» **Complete the following**
(a) In the passage about Noémi, what organization was Noémi involved in founding?
(b) List every country named in the passage about Noémi as a place of upheavals and wars that led strangers to live in Paris.
(c) Summarize the passage about Noémi in two sentences.

» **Source extract**
Noémi was active in feminist clubs during the Paris Commune. Together with André Léo, Louise Michel, and the Reclus brothers, Noémi was involved in the founding of the 'Société pour la Revendication des Droits Civils de la Femme'.

In Paris, Noémi's household hosted a range of socialists, feminists, and "strangers living in Paris as a result of up heavals and wars in Russia, Poland, Italy, Spain, and the United States" alongside a range of explorers and people interested in geography. Mary Putnam Jacobi (1842-1906), the English-American physician and suffragist and first woman to graduate from an American pharmacy college, was a boarder in Noémi's household from 1869-1971. Mary Putnam Jacobi praised Noémi for running a household without servants, and described Noémi and the Reclus brothers during this time as "bright, fresh, inexhaustible intellects, hearts pure and warm-the most delicate honor, dignity and grace of character-ideas romantic and living". The household also hosted Elizabeth Garrett Anderson (1836-1917) as a boarder, an English physician and suffragist - the first woman in Britain to qualify as a surgeon and physician.

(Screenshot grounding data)
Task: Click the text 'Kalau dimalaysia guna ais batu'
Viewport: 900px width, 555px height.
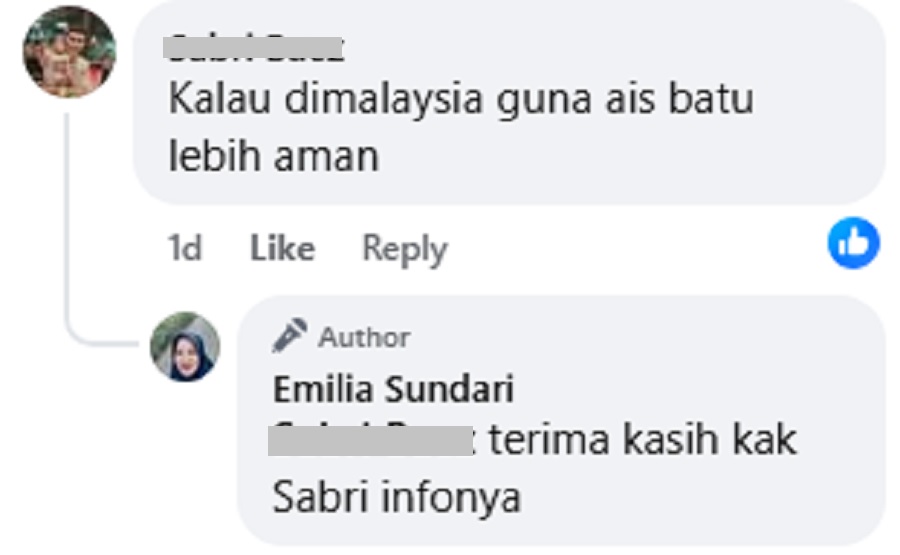Action: pyautogui.click(x=461, y=100)
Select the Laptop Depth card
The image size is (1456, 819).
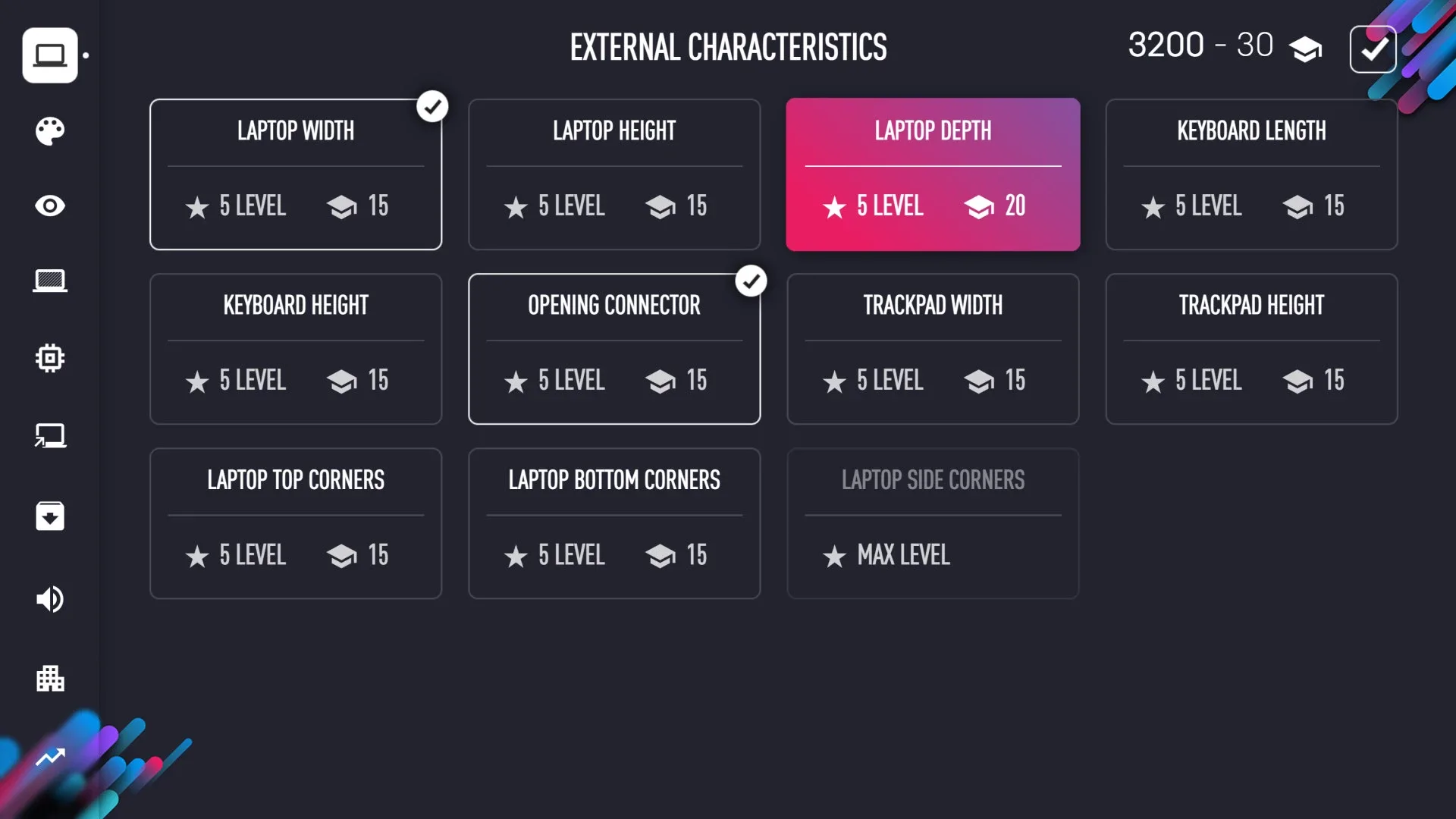point(933,174)
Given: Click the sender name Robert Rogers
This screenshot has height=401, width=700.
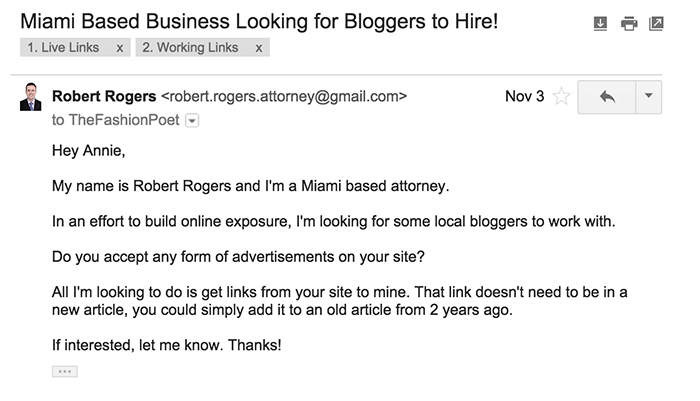Looking at the screenshot, I should [104, 96].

» **Task responses**
(a) Noémi was involved in founding the 'Société pour la Revendication des Droits Civils de la Femme'.

(b) Russia, Poland, Italy, Spain, and the United States

(c) Noémi was active in feminist clubs during the Paris Commune and was involved with André Léo, Louise Michel, and the Reclus brothers in founding the 'Société pour la Revendication des Droits Civils de la Femme'. Her Paris household hosted socialists, feminists, foreigners, and explorers, and two physicians and suffragists, Mary Putnam Jacobi and Elizabeth Garrett Anderson, lived there as boarders.